Ketika melihat keadaan Bianca yang sangat memprihatinkan, memunculkan begitu besar kebencian Daniel pada kakaknya, Darren. Bianca memang masih bukan siapa-siapanya, namun Daniel merasa turut merasakan sakit yang sama.
Dengan hati-hati, Daniel mendekati Bianca dan naik ke atas tempat tidur. Daniel memeluk tubuh Bianca, mengusap punggung wanita itu dengan lembut, berusaha sedikit mengurangi rasa sakit yang sedang wanita itu derita.
"Tidak apa-apa, Kak. Menangislah, lepaskan semua beban dan rasa sakitmu. Keluarkan semua agar kau merasa lega, setelah itu, lupakan perlahan," ujar Daniel lembut.
Daniel paham ia tidak bisa memaksa Bianca untuk langsung move on dan melupakan segalanya tentang Darren. Semua penghianatan, kebohongan, serta rasa sakit berkepanjangan yang diterima oleh Bianca bukanlah hal yang mudah.
Wanita itu diselingkuhi selama hampir satu tahun. Ia dihianati oleh sahabat baiknya, di campakkan saat sedang mengandung seorang anak, dan parahnya lagi, harga diri keluarganya pun ikut dipertaruhkan.
Bianca menangis dengan tubuh bergetar di pelukan Daniel. Wanita itu menumpahkan seluruh air mata yang tertahan. Ia membiarkan Daniel membantunya melepaskan seluruh beban dalam hatinya.
"Apa kurangnya aku? Apa salahku? Sedikitpun aku tidak pernah mengecewakannya. Tapi dia memberiku rasa sakit yang teramat sakit," lirih Bianca di sela tangisnya.
"Tidak, Kak. Kau tidak bersalah."
Daniel melepaskan pelukannya, sedikit mendorong tubuh Bianca agar ia bisa melihat wajah wanita itu.
"Semua akan baik-baik saja, percayalah padaku. Penghianat tidak pantas ditangisi, air matamu terlalu berharga untuk orang sepertinya."

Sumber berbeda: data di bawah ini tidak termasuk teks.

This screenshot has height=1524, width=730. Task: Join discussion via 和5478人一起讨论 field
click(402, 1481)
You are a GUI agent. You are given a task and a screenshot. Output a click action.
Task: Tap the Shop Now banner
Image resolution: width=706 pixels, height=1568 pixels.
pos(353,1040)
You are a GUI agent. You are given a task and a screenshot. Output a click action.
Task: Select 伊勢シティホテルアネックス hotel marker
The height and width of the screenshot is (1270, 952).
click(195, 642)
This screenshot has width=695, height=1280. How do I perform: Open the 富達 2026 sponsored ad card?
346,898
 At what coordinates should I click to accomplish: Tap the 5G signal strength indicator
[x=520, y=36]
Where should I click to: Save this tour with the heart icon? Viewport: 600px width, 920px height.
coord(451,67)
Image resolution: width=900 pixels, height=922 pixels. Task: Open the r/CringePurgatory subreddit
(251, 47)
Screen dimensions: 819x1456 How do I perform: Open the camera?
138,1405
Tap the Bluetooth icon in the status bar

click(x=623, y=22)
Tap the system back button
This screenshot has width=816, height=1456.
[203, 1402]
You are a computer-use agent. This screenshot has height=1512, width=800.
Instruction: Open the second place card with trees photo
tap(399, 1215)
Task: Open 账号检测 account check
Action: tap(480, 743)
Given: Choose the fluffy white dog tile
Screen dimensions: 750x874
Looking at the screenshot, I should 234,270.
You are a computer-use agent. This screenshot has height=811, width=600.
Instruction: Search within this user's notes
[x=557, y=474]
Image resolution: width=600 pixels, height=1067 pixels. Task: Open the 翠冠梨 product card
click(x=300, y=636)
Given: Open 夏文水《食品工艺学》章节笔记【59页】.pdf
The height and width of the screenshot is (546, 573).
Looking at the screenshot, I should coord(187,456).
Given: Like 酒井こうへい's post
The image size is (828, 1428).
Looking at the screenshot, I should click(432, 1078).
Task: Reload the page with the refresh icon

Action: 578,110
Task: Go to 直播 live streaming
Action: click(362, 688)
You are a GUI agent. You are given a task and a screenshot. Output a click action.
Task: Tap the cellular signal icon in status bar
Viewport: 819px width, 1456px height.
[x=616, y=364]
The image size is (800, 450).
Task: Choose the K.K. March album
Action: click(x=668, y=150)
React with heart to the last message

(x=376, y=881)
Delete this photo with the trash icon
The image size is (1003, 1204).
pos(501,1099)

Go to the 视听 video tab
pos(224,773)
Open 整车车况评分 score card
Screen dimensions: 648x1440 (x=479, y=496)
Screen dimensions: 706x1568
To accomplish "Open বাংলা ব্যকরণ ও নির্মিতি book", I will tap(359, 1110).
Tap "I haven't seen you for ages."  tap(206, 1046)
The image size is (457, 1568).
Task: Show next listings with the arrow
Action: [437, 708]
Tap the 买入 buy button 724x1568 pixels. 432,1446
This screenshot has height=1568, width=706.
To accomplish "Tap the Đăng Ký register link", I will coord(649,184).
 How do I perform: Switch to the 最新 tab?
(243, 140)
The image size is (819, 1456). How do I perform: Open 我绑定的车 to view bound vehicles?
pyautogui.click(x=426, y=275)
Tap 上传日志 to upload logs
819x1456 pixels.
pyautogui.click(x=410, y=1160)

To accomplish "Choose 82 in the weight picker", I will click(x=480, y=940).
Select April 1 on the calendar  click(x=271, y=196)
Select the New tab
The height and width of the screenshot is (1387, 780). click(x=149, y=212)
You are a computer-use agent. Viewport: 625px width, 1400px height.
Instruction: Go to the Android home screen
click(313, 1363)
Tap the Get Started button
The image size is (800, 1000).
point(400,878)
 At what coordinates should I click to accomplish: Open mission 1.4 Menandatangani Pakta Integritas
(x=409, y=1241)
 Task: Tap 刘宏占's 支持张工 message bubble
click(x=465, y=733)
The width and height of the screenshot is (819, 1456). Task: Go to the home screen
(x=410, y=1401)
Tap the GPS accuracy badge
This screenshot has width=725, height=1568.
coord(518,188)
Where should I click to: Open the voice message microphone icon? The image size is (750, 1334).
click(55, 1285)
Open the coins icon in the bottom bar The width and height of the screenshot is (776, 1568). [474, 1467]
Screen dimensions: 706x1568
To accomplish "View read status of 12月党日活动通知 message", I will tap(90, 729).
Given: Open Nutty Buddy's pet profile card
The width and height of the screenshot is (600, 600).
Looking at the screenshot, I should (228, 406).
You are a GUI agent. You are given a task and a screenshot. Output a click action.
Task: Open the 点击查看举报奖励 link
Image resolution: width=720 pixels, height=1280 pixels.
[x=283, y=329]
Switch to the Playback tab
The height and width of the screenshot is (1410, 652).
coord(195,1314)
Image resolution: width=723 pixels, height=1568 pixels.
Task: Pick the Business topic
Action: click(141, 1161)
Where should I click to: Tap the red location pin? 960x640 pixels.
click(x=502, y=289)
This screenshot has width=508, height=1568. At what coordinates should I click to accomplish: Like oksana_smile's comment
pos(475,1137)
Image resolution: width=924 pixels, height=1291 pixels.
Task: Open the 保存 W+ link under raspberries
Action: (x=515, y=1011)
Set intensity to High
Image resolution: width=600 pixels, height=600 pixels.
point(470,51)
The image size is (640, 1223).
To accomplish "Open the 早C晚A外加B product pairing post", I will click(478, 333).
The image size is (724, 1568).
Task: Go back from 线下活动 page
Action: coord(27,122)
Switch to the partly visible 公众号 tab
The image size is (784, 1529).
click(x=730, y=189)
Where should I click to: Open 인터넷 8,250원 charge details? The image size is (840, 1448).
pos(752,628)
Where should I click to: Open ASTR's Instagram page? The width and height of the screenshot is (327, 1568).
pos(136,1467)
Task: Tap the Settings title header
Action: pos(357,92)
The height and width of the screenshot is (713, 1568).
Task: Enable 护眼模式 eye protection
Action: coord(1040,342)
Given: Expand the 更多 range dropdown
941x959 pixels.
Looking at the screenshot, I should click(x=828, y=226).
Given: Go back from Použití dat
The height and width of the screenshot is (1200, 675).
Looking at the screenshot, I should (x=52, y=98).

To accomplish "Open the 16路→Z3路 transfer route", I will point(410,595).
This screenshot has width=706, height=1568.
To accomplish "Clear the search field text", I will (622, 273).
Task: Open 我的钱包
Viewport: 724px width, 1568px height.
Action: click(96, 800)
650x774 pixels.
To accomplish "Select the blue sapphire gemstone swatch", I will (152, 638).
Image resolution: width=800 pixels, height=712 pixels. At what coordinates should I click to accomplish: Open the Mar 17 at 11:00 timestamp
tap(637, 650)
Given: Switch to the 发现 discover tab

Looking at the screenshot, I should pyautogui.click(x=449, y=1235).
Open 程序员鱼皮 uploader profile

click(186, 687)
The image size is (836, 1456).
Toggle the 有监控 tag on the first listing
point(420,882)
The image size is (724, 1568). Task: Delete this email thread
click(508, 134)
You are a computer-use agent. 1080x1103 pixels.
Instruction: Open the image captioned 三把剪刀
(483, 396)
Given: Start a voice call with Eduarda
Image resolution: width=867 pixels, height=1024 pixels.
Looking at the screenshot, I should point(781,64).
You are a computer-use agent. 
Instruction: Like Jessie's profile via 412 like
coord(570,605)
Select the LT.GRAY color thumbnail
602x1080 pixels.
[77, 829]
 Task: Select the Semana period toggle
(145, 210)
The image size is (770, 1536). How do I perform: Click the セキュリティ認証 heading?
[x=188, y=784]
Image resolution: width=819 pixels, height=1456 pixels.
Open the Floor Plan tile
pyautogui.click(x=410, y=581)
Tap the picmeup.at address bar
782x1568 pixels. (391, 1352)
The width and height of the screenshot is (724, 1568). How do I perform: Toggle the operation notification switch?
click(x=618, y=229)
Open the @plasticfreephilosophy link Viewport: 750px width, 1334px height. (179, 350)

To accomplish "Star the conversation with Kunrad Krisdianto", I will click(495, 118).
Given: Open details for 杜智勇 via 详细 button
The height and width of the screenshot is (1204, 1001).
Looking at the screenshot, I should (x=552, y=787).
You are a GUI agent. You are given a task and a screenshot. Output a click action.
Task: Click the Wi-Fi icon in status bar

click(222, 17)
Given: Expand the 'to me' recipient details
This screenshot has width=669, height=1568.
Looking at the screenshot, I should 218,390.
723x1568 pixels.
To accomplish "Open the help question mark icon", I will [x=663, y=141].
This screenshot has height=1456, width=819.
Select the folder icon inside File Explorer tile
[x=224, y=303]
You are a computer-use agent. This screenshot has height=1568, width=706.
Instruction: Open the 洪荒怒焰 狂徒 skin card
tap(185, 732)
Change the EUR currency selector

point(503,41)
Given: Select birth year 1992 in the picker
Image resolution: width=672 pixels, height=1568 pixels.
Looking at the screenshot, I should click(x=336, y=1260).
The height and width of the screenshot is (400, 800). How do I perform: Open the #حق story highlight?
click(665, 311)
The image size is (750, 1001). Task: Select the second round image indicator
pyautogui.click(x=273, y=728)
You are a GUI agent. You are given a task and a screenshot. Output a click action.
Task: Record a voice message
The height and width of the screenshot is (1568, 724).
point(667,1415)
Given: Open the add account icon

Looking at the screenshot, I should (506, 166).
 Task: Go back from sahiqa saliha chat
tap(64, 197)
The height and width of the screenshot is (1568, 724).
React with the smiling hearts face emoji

"Lusa, aku akan menikahimu, Kak. Jangan pikirkan hal lain, pikirkan pernikahan kita," ucap Daniel.
"Tapi ...."
"Tapi apa, Kak? Apa kau tidak percaya padaku? Aku ini sudah dewasa. Apa kau khawatir akan membiayai kuliahku? Tidak, Kak. Aku bisa melakukannya. Lalu apa lagi yang kau takutkan? Takut aku tidak layak menjadi seorang suami, seorang ayah? Atau, kau takut tentang nafkah batin?"
Bianca menggeleng, salah satu jawaban Daniel membuat sudut bibirnya sedikit terangkat. Wanita itu menatap lekat wajah Daniel dan menemukan kesungguhan di sana. Ia tidak melihat sedikitpun keraguan di mata Daniel dalam mengambil keputusan.
Mengenal Daniel selama lebih dari dua tahun terakhir membuat Bianca begitu memahami sifat bocah laki-laki itu. Hanya saja, Bianca masih memikirkan pendapat orang lain. Apakah pantas ia menikah dengan seorang bocah laki-laki yang baru saja lulus SMA?
Umur mereka selisih lima tahun, Bianca lebih tua. Bagaimana jika orang beranggapan buruk? Apa lagi sebagian orang tahu jika Daniel adalah adik dari Darren. Mereka pasti mengasihani Daniel karena menikah dengan wanita yang lebih tua darinya.
"Aku akan meyakinkan Papa bahwa aku layak sebagai pengganti Kak Darren untukmu. Aku berjanji akan melakukan semua yang terbaik," lirih Daniel.